⟨

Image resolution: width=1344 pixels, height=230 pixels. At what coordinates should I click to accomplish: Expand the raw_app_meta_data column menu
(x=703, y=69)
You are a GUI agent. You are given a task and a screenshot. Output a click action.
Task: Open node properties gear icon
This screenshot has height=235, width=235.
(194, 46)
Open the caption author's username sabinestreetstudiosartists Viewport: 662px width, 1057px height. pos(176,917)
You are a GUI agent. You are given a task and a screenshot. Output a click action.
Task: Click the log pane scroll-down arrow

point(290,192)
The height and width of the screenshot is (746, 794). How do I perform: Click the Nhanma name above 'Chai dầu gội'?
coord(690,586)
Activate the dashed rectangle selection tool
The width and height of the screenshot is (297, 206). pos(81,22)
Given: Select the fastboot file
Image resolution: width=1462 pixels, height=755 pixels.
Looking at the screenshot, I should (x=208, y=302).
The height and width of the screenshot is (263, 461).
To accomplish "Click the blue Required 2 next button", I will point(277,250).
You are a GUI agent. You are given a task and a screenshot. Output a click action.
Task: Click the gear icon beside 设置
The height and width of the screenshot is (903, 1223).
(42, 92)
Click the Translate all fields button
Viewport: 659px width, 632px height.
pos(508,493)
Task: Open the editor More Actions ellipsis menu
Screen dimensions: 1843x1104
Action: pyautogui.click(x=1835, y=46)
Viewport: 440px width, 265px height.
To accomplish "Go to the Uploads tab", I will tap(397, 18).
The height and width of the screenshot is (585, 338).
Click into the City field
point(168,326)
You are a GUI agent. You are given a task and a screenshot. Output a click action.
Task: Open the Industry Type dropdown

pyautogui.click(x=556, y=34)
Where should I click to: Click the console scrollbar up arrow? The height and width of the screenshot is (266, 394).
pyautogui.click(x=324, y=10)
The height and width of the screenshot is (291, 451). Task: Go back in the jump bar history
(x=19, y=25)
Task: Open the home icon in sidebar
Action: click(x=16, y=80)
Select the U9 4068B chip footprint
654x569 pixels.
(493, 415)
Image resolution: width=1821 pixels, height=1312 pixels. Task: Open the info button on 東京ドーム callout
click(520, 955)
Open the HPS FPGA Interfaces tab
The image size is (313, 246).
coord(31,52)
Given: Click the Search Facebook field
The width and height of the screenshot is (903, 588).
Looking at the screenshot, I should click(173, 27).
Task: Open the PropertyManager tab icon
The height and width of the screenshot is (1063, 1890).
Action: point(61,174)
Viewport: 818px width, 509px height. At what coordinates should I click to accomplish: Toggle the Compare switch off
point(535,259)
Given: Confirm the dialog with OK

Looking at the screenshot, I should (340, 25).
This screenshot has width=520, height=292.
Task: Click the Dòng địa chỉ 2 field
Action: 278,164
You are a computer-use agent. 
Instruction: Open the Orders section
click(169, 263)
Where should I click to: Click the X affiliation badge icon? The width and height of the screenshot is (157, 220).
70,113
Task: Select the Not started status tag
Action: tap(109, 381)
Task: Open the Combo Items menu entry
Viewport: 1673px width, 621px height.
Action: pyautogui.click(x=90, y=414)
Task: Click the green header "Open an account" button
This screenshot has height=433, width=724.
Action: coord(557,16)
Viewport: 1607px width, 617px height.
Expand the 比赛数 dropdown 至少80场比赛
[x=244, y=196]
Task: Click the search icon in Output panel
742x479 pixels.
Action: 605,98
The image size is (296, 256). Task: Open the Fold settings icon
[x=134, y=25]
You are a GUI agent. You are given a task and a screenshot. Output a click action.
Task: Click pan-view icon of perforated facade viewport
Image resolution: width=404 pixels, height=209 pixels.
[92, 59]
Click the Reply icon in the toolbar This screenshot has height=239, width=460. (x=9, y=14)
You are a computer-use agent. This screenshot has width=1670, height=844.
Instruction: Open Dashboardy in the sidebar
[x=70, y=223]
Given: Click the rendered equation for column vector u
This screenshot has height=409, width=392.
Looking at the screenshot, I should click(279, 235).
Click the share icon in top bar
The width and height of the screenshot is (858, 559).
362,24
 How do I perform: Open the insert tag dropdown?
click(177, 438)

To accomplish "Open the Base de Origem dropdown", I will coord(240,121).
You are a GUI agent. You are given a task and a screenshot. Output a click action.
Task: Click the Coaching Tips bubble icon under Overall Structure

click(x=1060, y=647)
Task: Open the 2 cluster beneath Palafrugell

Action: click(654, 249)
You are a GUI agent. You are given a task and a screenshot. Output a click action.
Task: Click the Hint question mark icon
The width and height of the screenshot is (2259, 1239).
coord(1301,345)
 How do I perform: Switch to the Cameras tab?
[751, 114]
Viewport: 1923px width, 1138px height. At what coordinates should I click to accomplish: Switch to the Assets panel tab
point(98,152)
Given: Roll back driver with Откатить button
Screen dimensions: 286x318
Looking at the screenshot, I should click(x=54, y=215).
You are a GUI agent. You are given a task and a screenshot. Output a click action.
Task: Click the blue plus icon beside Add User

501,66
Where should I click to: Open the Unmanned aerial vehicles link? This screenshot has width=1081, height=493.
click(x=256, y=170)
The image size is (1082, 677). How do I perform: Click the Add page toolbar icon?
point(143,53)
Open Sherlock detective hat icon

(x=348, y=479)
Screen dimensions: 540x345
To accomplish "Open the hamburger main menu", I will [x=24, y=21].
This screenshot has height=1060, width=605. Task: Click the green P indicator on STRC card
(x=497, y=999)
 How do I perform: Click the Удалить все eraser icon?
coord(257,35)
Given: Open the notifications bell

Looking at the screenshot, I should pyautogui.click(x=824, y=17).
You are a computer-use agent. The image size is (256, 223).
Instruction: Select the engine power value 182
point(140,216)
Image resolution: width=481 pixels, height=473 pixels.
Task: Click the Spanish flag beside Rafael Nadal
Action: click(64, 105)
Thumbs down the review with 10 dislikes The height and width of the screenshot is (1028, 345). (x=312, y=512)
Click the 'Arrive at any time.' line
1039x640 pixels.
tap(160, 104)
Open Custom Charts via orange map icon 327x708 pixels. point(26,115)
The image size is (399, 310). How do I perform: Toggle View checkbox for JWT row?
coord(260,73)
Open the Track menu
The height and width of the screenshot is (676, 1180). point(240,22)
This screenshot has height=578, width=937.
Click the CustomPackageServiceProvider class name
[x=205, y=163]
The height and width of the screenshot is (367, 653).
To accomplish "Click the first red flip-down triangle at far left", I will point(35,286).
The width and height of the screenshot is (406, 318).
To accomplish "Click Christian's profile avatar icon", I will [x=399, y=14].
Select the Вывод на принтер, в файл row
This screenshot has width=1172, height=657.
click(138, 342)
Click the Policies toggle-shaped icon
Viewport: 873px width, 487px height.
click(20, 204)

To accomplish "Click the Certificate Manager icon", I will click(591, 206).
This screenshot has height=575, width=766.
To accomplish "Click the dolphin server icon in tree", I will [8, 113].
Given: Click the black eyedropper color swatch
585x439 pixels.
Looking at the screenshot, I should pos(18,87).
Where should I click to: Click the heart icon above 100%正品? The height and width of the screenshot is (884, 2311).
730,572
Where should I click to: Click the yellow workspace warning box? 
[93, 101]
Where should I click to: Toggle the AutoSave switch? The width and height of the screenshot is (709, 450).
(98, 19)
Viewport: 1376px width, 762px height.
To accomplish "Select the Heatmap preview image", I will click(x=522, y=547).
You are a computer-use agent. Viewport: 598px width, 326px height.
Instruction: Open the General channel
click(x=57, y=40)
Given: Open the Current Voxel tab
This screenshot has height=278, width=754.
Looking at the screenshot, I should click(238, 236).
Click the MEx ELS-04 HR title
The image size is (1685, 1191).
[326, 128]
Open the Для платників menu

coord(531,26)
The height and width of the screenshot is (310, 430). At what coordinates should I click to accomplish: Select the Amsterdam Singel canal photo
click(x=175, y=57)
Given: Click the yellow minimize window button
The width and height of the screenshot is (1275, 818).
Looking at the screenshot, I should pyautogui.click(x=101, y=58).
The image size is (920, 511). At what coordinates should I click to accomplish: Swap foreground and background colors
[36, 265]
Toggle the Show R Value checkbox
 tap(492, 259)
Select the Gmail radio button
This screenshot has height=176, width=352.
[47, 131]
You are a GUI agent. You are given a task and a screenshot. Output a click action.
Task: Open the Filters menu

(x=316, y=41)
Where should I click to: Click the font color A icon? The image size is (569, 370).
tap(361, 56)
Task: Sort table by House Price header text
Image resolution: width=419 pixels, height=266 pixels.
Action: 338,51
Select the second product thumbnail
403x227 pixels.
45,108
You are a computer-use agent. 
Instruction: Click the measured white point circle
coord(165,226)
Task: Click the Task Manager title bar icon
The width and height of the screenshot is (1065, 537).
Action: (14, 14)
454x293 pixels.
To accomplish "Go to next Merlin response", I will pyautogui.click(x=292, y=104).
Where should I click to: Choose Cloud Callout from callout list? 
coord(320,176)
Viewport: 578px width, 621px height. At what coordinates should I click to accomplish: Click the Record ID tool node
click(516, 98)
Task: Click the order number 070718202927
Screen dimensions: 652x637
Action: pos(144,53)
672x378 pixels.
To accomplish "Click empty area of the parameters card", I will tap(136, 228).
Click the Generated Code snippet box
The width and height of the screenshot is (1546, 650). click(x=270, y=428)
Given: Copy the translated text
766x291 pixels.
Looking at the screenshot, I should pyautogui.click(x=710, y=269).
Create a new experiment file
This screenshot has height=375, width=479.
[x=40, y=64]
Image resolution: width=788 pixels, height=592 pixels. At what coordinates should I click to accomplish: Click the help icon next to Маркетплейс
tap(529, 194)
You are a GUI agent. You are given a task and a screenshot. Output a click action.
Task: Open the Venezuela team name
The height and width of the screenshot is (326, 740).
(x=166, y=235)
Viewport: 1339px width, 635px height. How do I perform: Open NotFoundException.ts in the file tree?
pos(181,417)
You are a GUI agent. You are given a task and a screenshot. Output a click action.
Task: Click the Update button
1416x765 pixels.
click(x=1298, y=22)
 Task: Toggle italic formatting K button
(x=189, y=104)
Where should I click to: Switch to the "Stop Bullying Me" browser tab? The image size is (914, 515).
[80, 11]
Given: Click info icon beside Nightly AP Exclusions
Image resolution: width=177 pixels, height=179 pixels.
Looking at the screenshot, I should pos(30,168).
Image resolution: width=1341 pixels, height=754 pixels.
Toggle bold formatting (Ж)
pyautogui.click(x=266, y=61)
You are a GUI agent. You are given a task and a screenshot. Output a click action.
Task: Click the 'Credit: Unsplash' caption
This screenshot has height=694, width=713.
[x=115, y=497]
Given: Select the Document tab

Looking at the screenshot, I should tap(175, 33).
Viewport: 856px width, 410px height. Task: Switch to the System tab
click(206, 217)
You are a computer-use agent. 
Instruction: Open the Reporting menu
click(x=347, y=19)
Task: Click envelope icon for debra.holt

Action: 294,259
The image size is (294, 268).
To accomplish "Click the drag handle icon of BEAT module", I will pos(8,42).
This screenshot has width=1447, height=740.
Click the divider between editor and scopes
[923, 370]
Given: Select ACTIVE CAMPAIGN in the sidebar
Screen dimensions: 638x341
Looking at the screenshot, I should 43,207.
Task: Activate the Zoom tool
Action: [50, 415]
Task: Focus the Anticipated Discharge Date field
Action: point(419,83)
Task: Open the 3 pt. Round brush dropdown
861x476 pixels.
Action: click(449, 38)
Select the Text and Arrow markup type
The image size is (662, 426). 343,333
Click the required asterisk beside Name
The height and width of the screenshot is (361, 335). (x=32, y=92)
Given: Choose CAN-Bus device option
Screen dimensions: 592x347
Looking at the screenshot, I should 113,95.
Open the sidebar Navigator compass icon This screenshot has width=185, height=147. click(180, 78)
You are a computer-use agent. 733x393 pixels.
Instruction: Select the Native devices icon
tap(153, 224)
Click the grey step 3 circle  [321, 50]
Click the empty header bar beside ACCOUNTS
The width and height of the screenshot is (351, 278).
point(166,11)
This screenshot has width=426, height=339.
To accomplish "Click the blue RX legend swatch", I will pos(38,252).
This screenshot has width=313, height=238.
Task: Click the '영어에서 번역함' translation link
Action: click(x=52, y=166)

⟩

#### WHAT IS ASKED:
Copy the records starting with the line that contains "will click(591, 206)." and going on through the line that contains "click(x=57, y=40)", with no changes.

#### RESULT OF THIS EXERCISE:
To accomplish "Click the Certificate Manager icon", I will click(591, 206).
This screenshot has height=575, width=766.
To accomplish "Click the dolphin server icon in tree", I will [8, 113].
Given: Click the black eyedropper color swatch
585x439 pixels.
Looking at the screenshot, I should pos(18,87).
Where should I click to: Click the heart icon above 100%正品? The height and width of the screenshot is (884, 2311).
730,572
Where should I click to: Click the yellow workspace warning box? 
[93, 101]
Where should I click to: Toggle the AutoSave switch? The width and height of the screenshot is (709, 450).
(98, 19)
Viewport: 1376px width, 762px height.
To accomplish "Select the Heatmap preview image", I will click(x=522, y=547).
You are a computer-use agent. Viewport: 598px width, 326px height.
Instruction: Open the General channel
click(x=57, y=40)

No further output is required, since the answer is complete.